Reports on credit management, industrial production and consumer spending are looking bullish, although there continues to be some signs of slowing. Economic growth appears to be in place, according to the July Credit Manager’s Index (CMI) released today by the National Assn. of Credit Management (NACM). The CMI was 56.7% for the month, which is above the positive 50% and over level.
This does mark a 1.1% reduction from the 57.8% posted in June, however. According to Dan North, chief economist with the credit insurer Euler Hermes ACI, the decline was the result of two related factors: the amount of credit extended and volatile sales.

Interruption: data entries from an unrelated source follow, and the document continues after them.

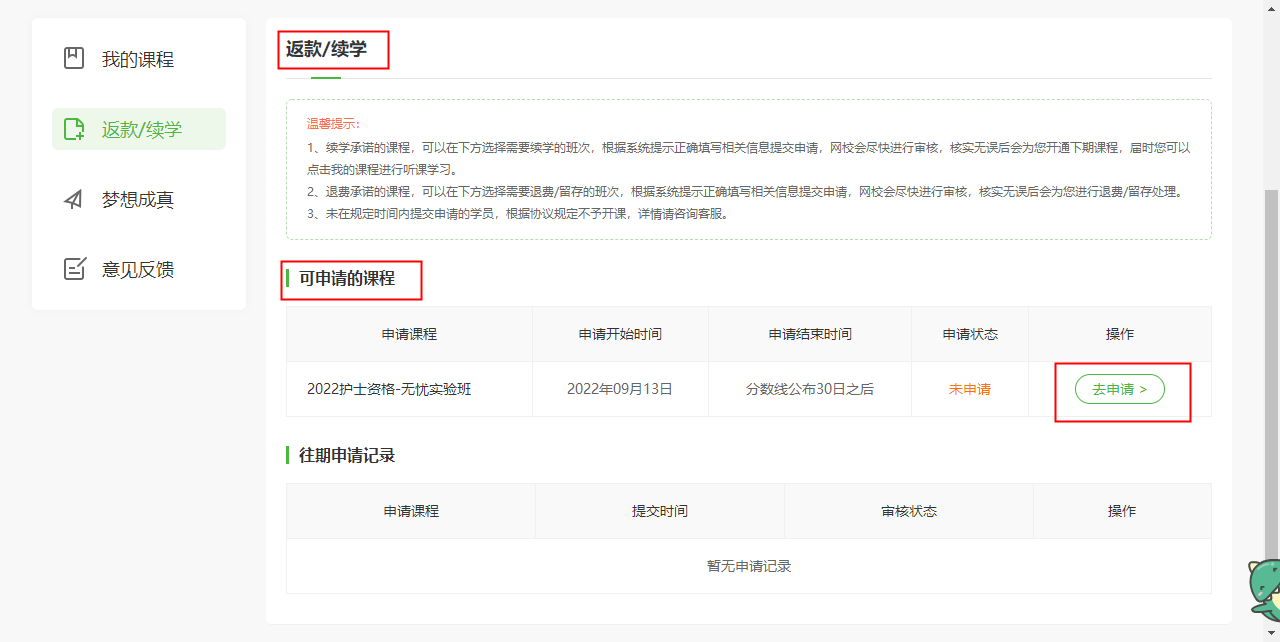Image resolution: width=1280 pixels, height=642 pixels.
Task: Click the 申请开始时间 column header
Action: pyautogui.click(x=620, y=334)
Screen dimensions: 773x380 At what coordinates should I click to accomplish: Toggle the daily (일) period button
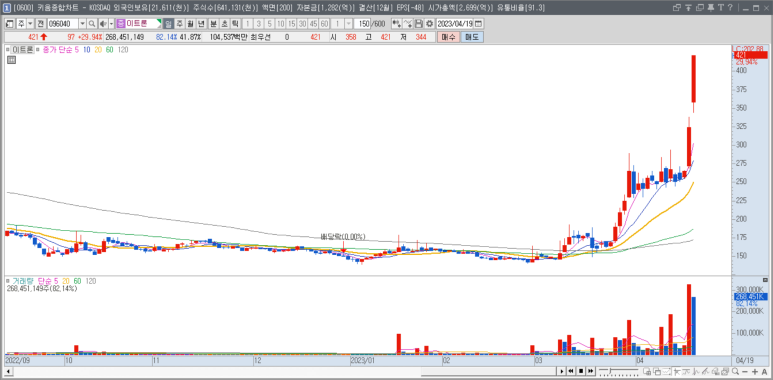pyautogui.click(x=169, y=24)
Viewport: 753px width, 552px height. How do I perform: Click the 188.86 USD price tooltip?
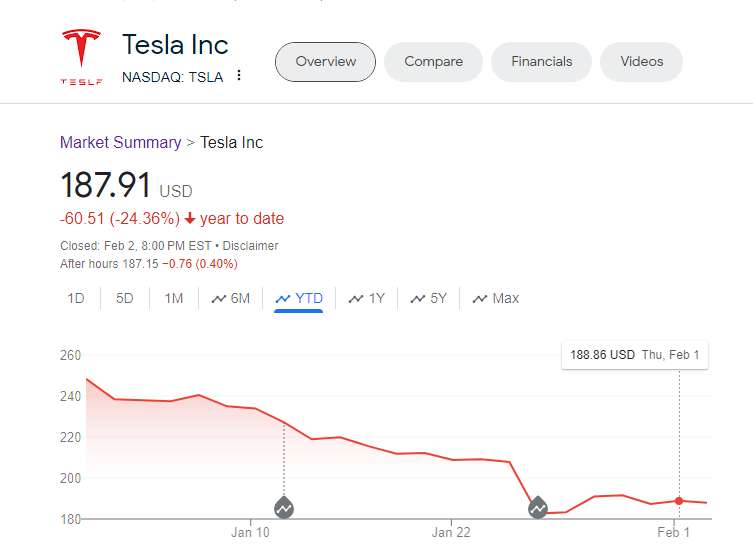(x=635, y=355)
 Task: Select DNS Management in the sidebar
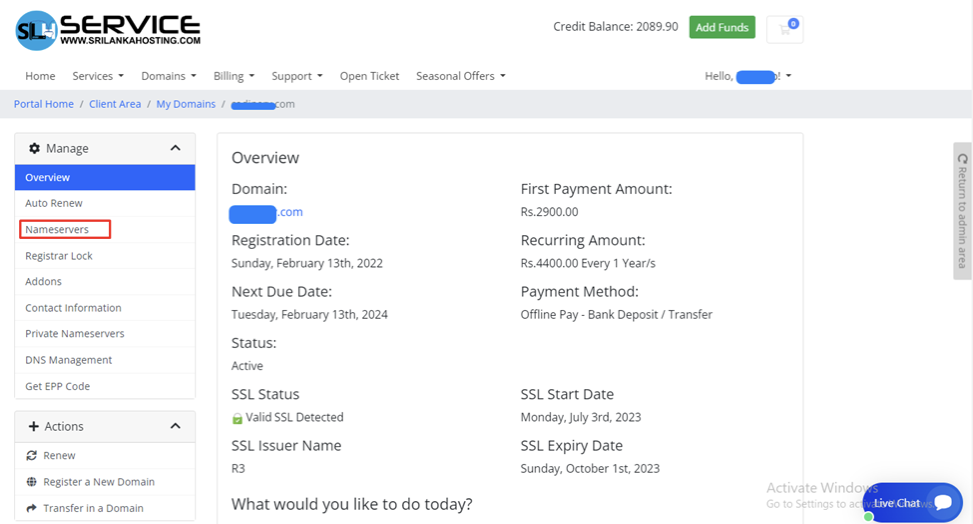68,360
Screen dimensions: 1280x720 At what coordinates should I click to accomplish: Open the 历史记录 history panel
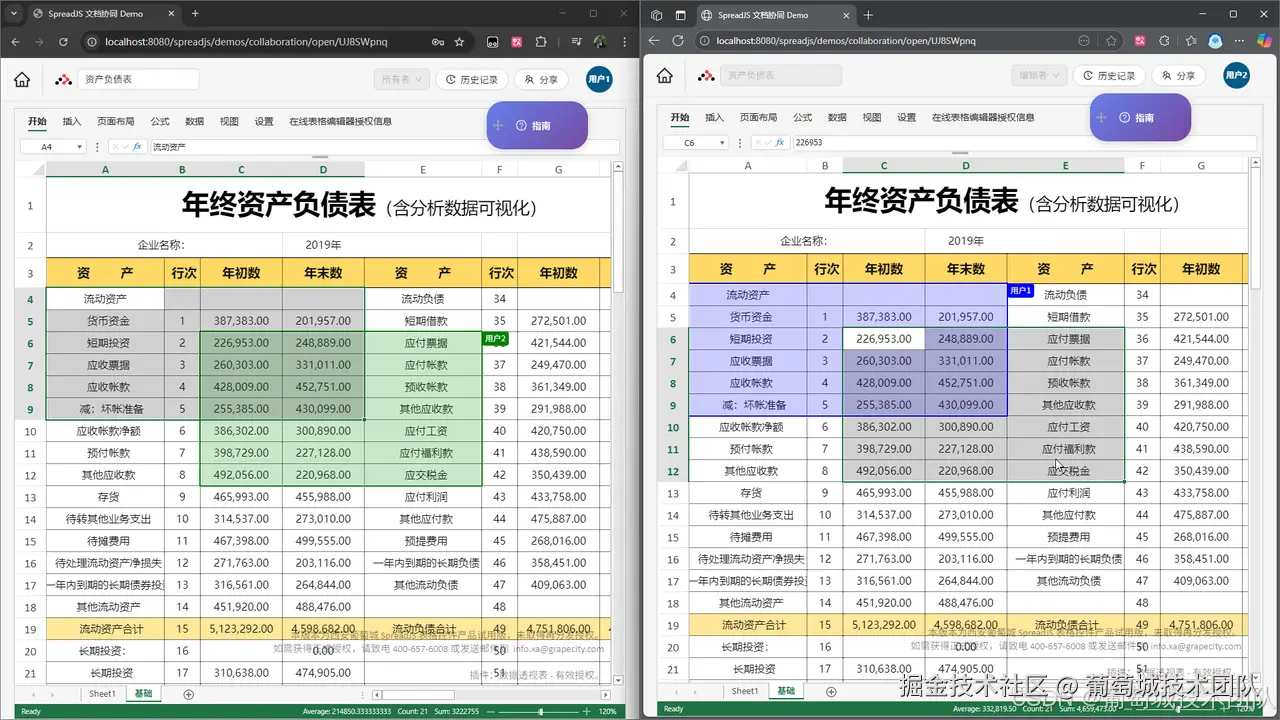point(472,78)
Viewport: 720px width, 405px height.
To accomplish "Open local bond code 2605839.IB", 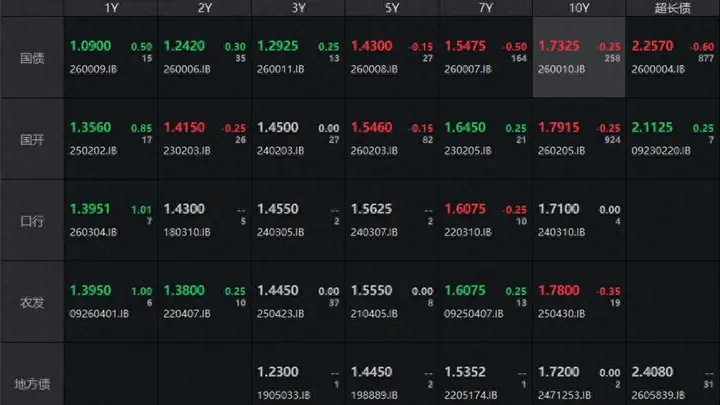I will click(658, 395).
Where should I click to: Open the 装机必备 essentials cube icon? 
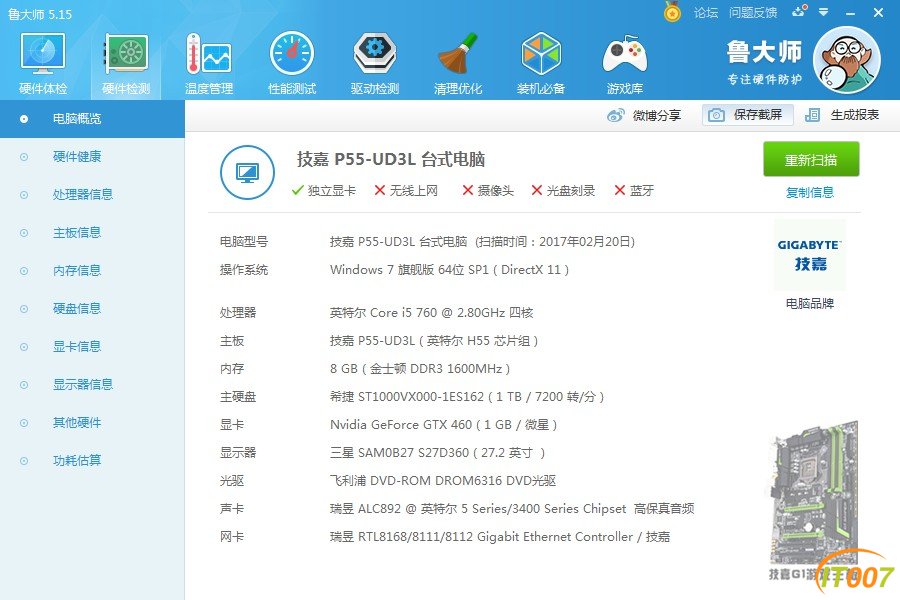coord(541,55)
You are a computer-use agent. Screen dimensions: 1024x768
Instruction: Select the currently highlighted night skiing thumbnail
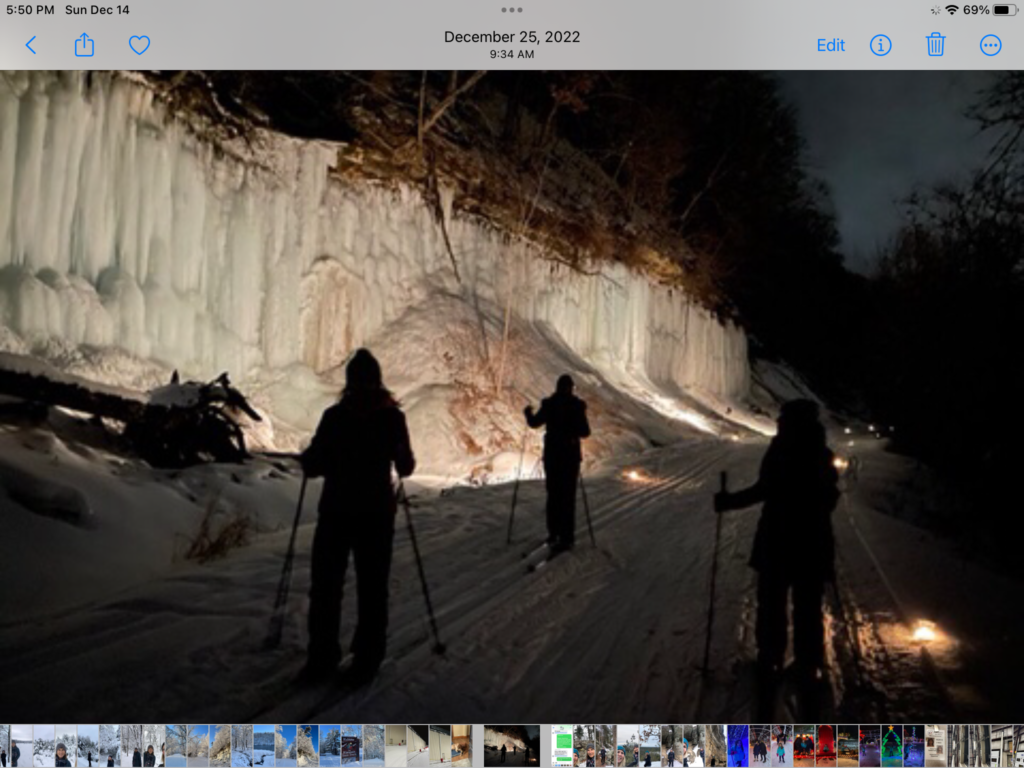tap(511, 746)
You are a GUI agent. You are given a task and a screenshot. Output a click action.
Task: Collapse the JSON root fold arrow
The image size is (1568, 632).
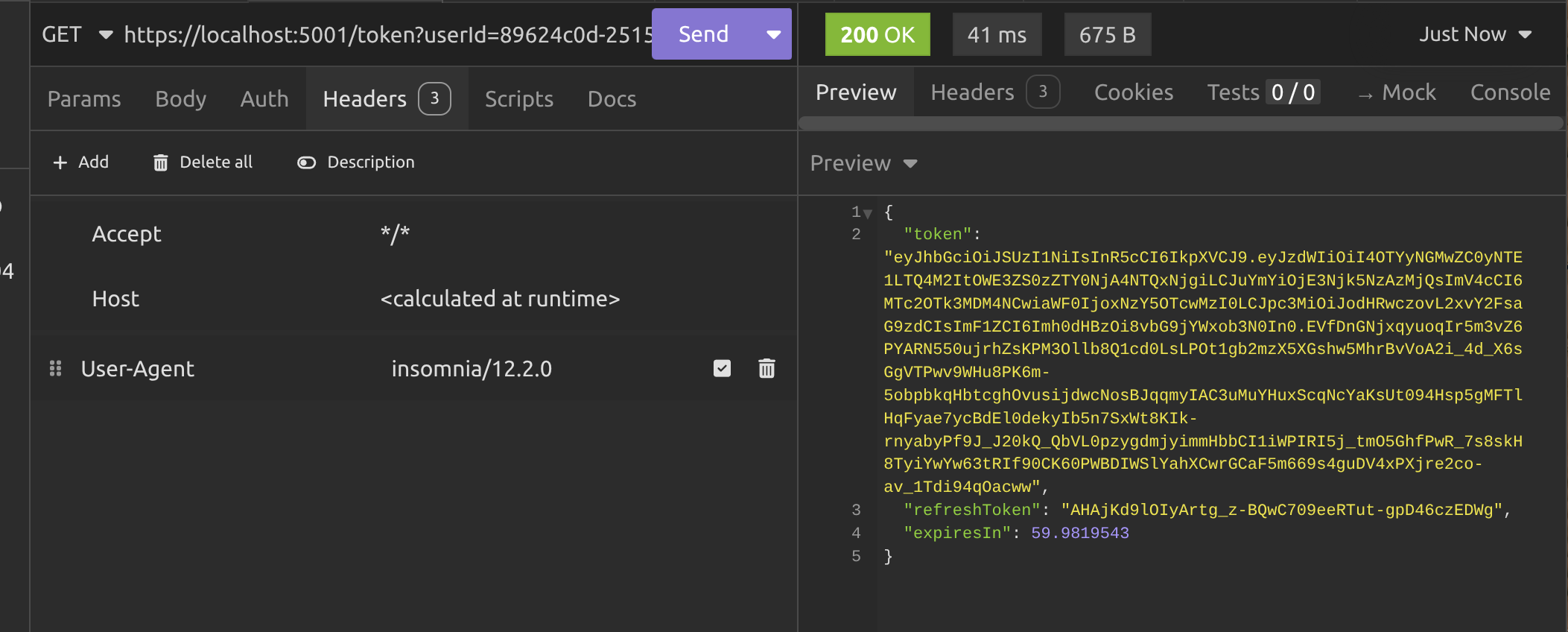868,213
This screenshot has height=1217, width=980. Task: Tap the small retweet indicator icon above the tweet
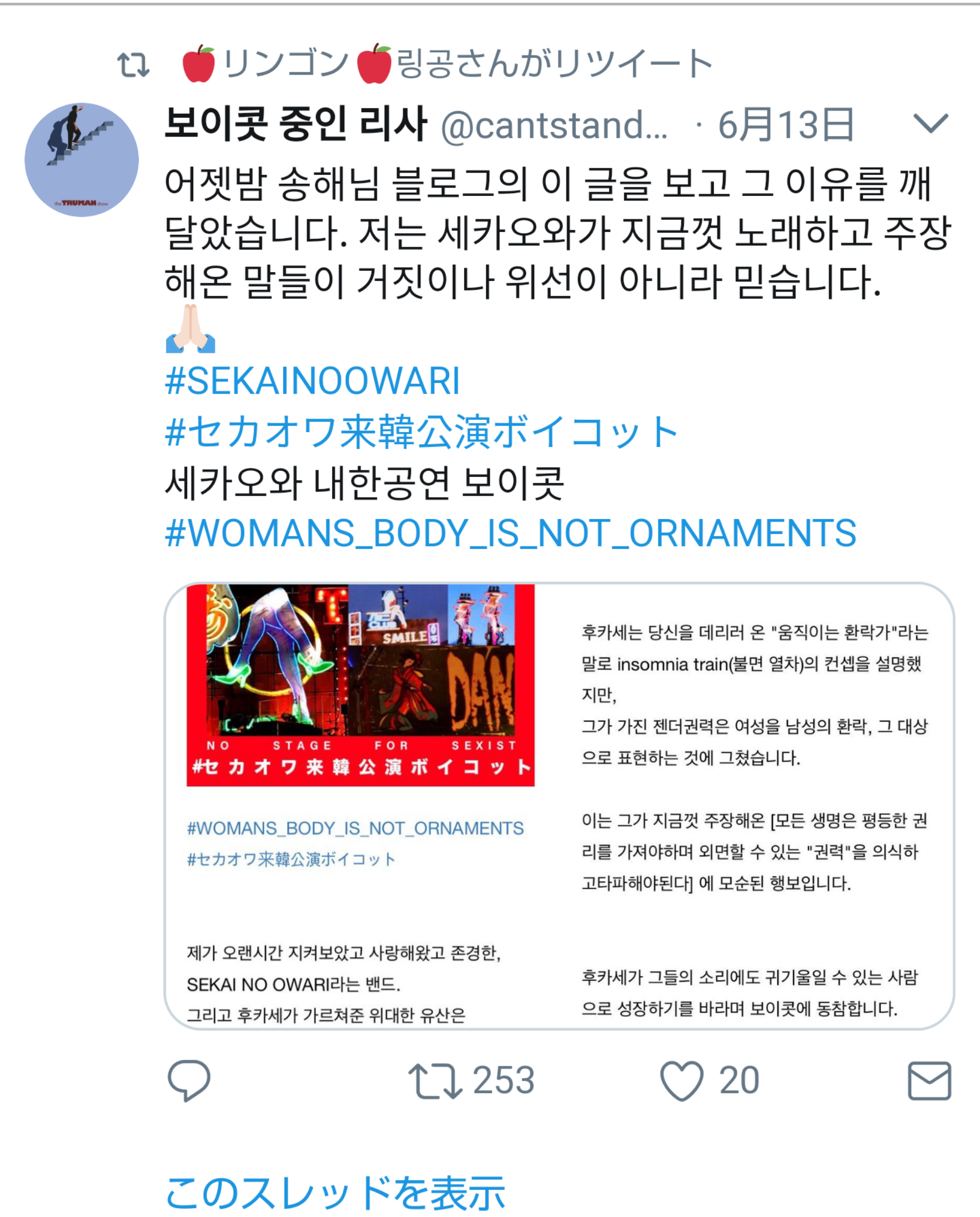click(x=133, y=64)
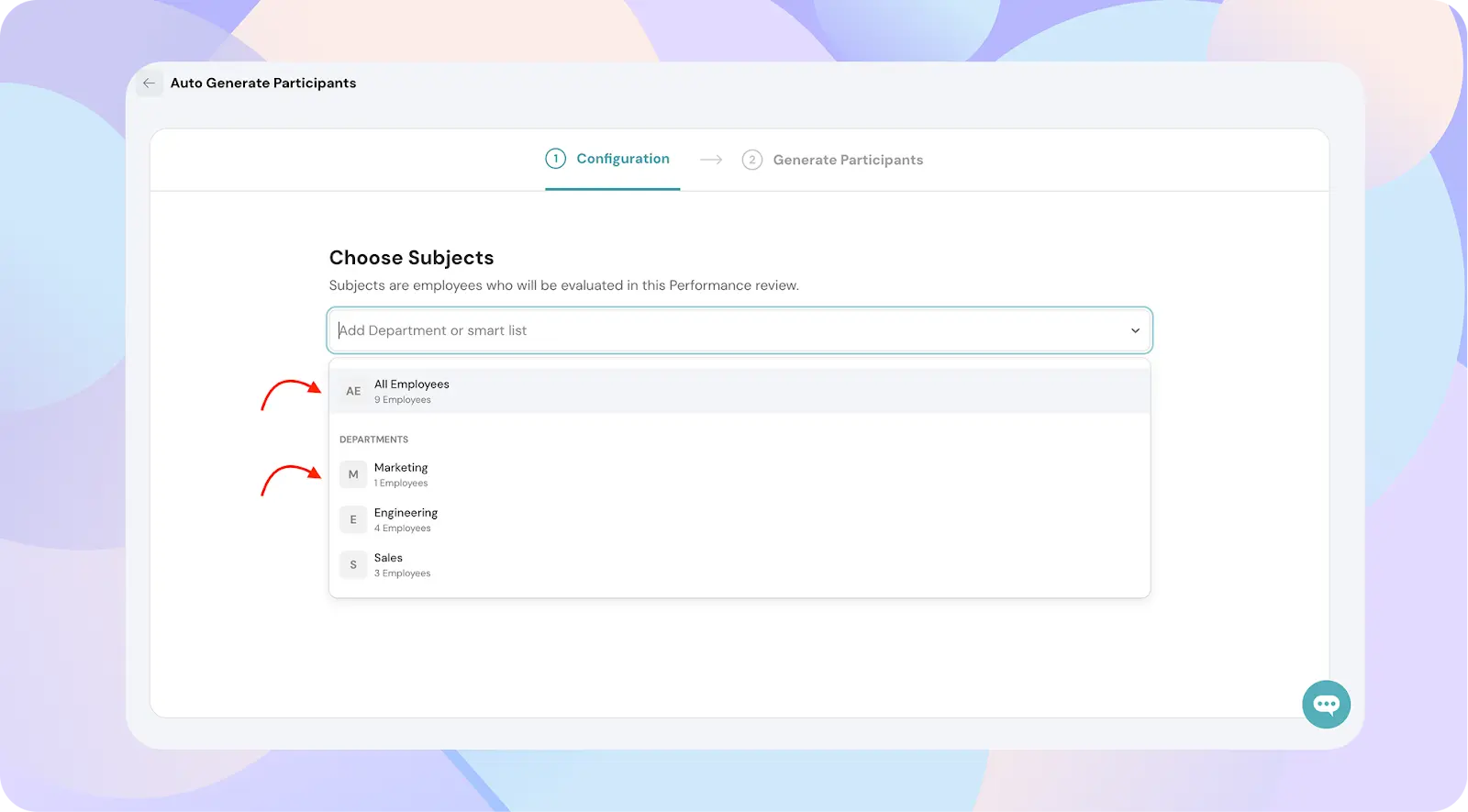1468x812 pixels.
Task: Focus the Add Department or smart list field
Action: tap(725, 330)

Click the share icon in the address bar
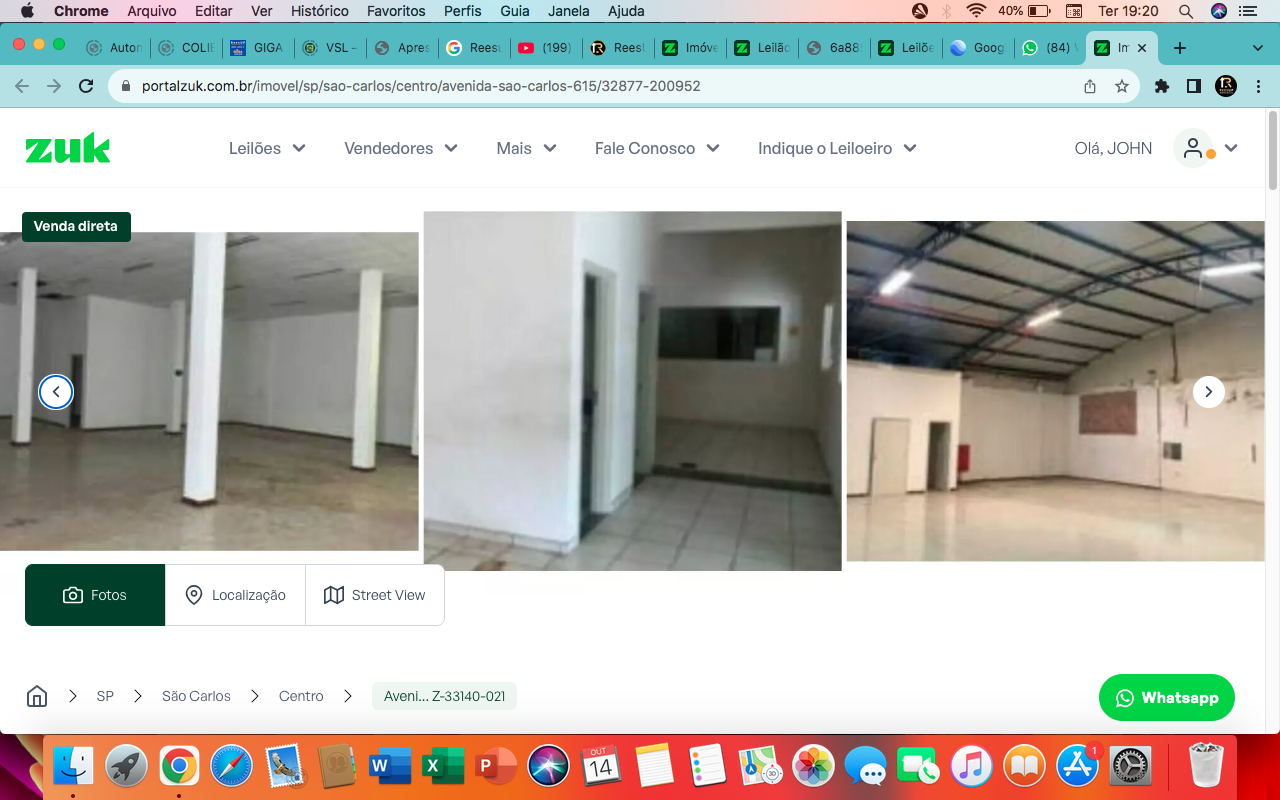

“This data suggests that the decline was more related to volatile top-line growth as opposed to a more deeply rooted deterioration in credit conditions,” said North. “While downward trends in many of the other components of the Index could represent headwinds arising from tightening monetary conditions, higher energy prices, and weakness in Europe, the overall Index continues to reflect reasonably strong economic growth.”
NACM said that the manufacturing sector appears to be cooling off, ending the month of July at 56.9%. Lower sales and amount of credit extended pushed favorable factors down, while lower amounts of customer deductions and accounts placed for collections helped boost the unfavorable factors up.
A Federal Reserve released for June activity showed manufacturing output rose 0.4%. For the second quarter, the manufacturing output index moved up a modest 1.5%. The production of consumer goods rose 1.2% in June. A decline in the output of steel in June contributed to a 2.2% drop in the index for primary metals, which fell at an annual rate of 24.7% in the second quarter.
The American Trucking Assns. (ATA) reported a 0.2% drop in freight tonnage in June, despite the fact that “most economic indicators rose during the four-week period.” ATA said that a decline in production of heavy products, such as steel and chemicals, may have affected the index, which is based on surveys of ATA’s membership.
Consumer spending, the biggest pull on the supply chain, rose a robust 0.8% in June, while disposable personal income, or total income and interest less taxes, rose 0.5%, the U.S. Dept. of Commerce said yesterday.